[Records for locating described items]
◆ ◆ ◆ ◆ ◆ ◆ ◆

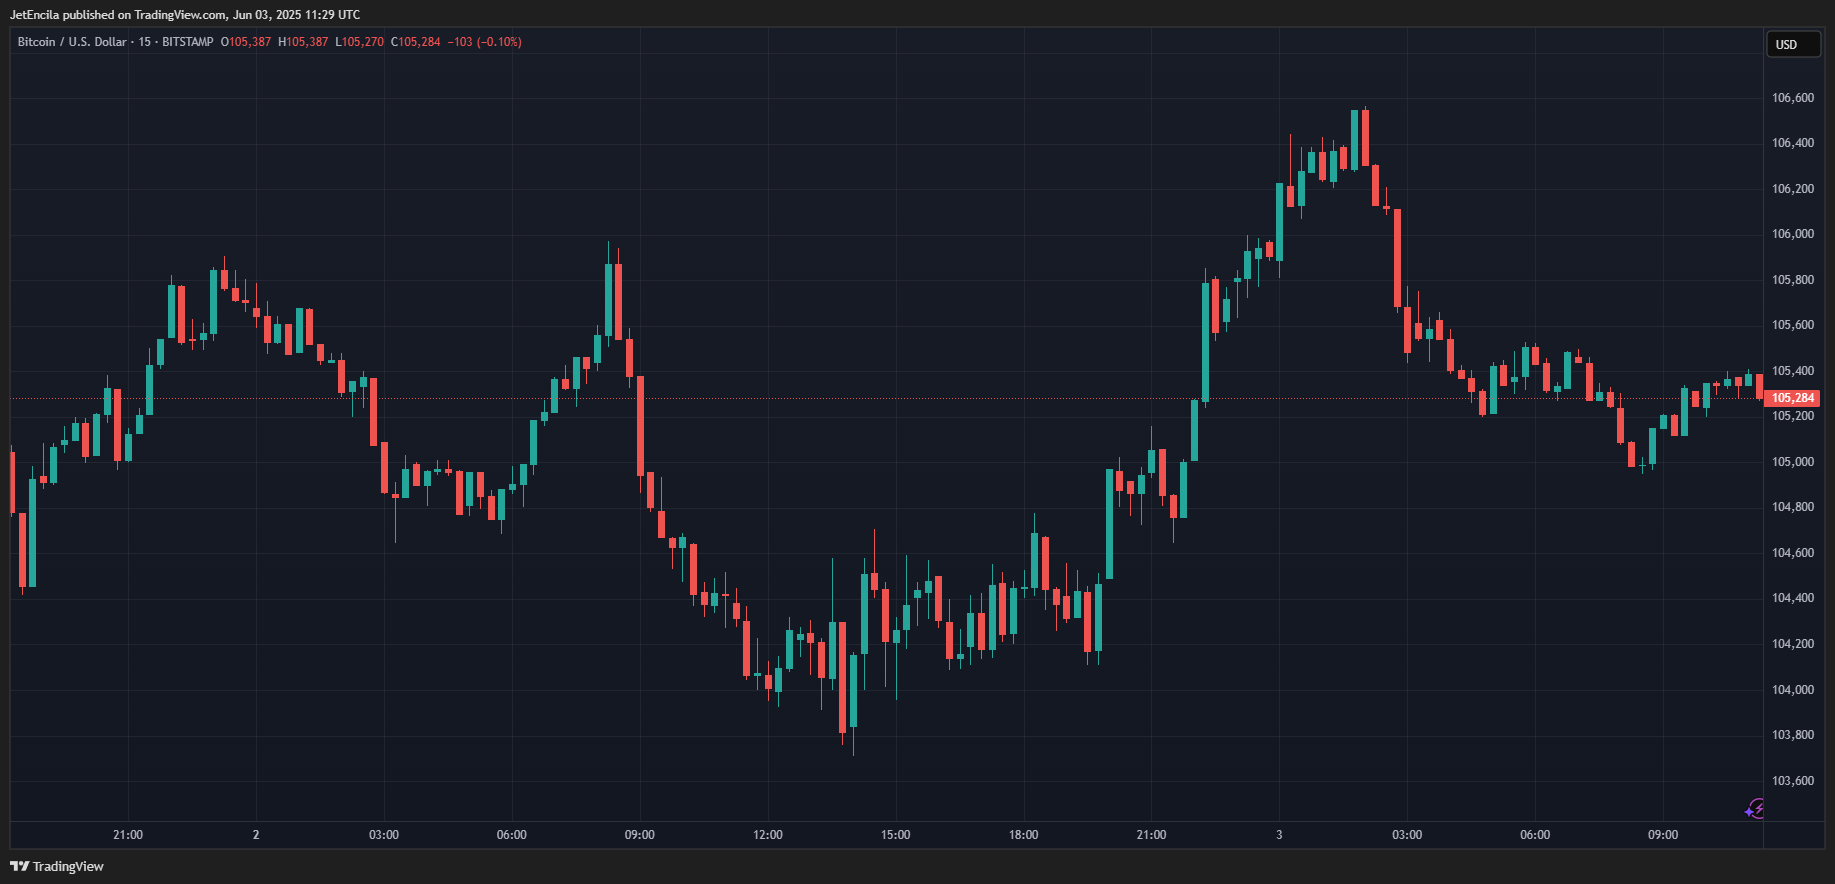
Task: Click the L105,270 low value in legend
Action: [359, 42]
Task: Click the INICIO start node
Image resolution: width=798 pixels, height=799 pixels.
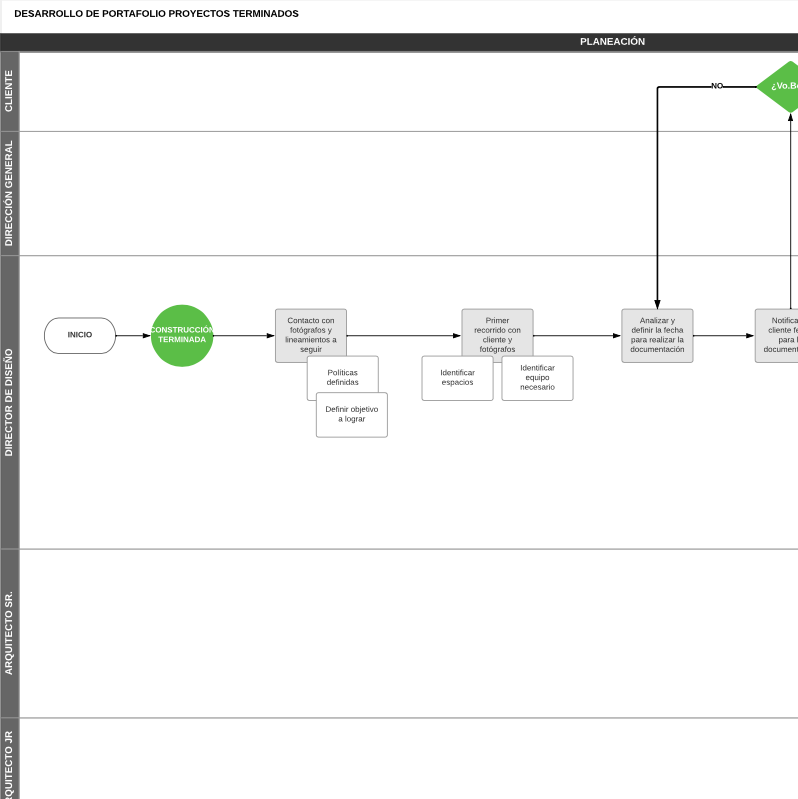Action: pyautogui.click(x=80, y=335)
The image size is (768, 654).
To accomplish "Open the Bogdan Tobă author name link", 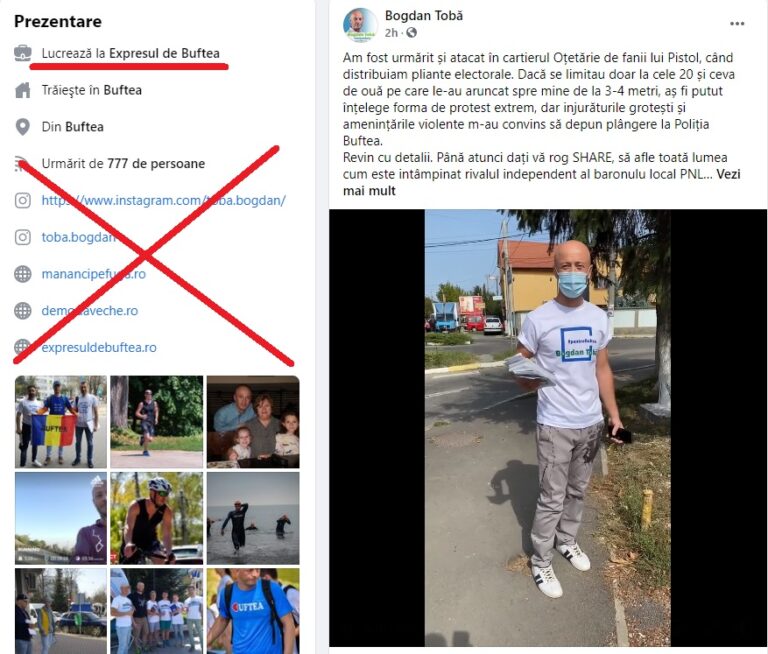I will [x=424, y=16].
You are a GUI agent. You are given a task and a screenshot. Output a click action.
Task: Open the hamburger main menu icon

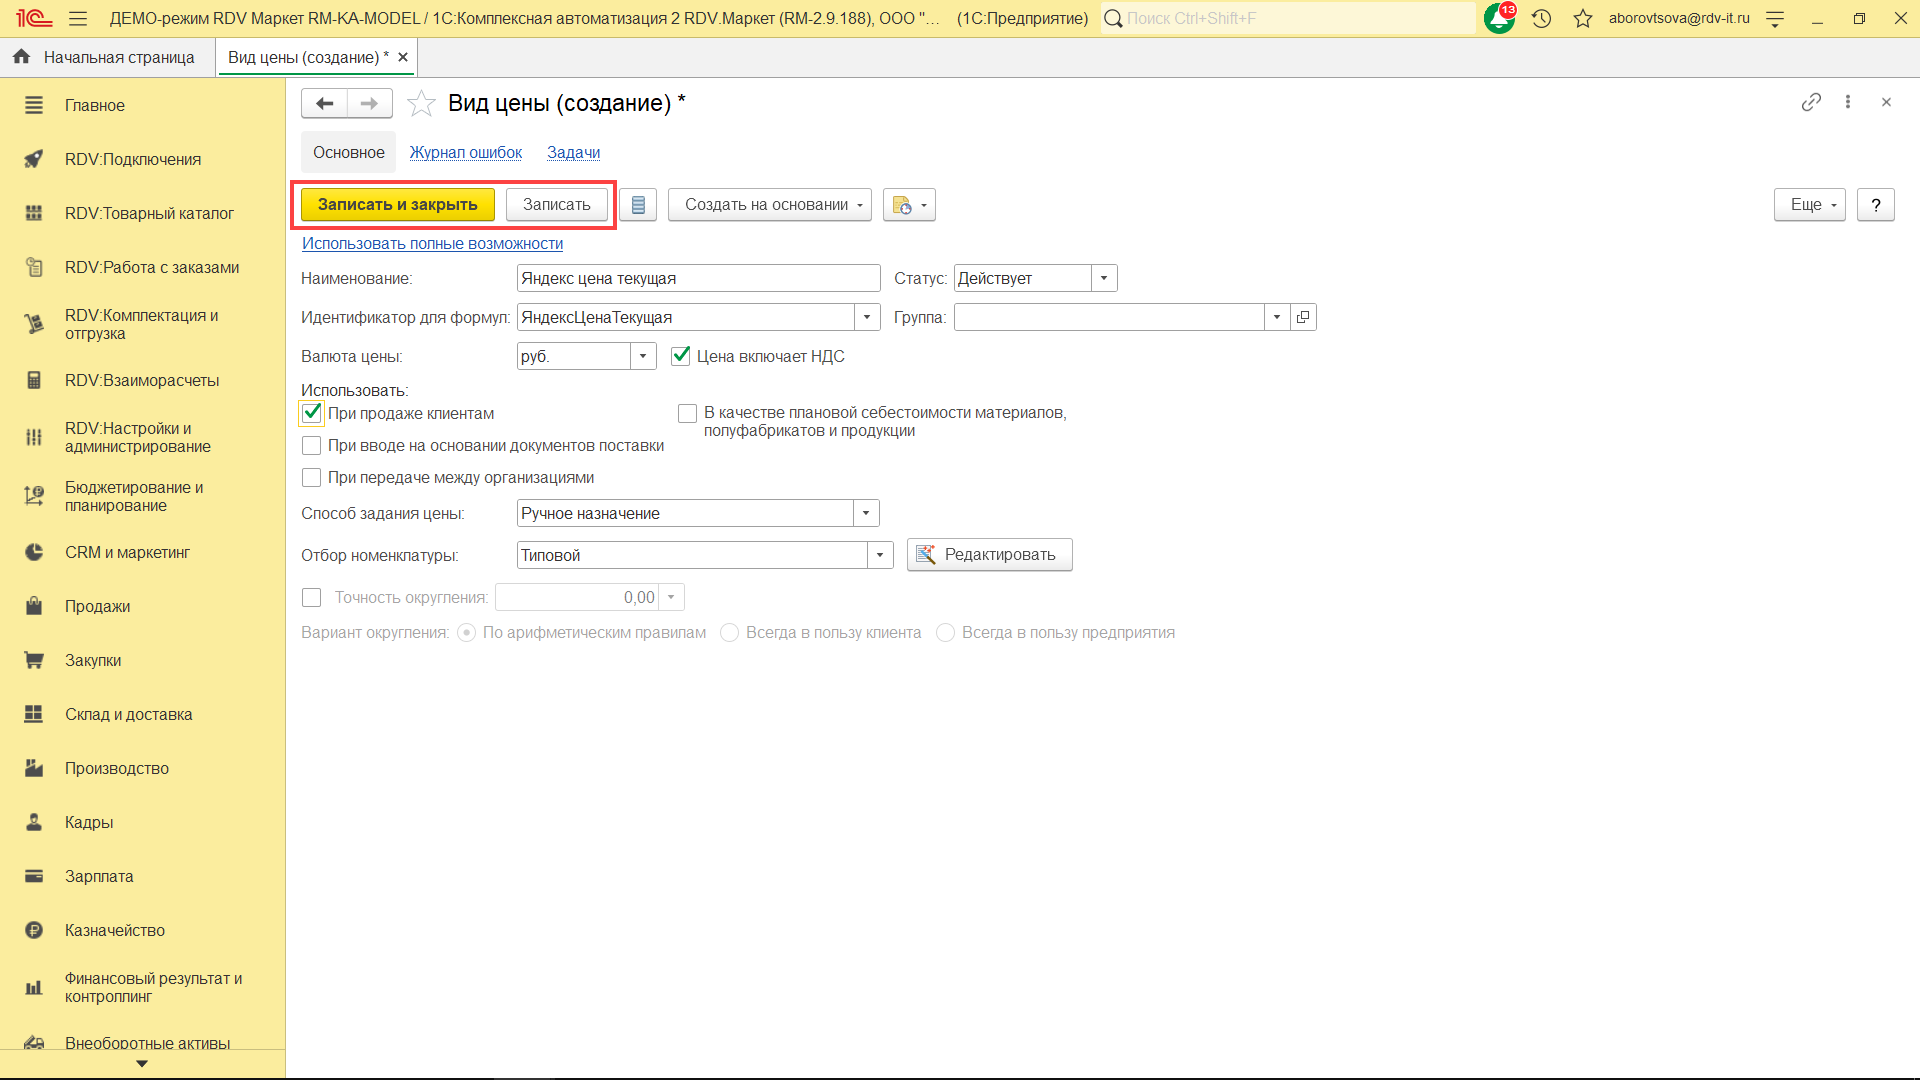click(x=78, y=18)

◆ ◆ ◆ ◆ ◆ ◆ ◆

→ **Short exercise**: Arrange as a numbered list the lines of the records that run from the line containing "You are a GUI" through the end of the records, both ends included, leaving out blank lines and pictures.

→ **Problem solution**:
1. You are a GUI agent. You are given a task and a screenshot. Output a click action.
2. Task: Open the hamburger main menu icon
3. click(x=78, y=18)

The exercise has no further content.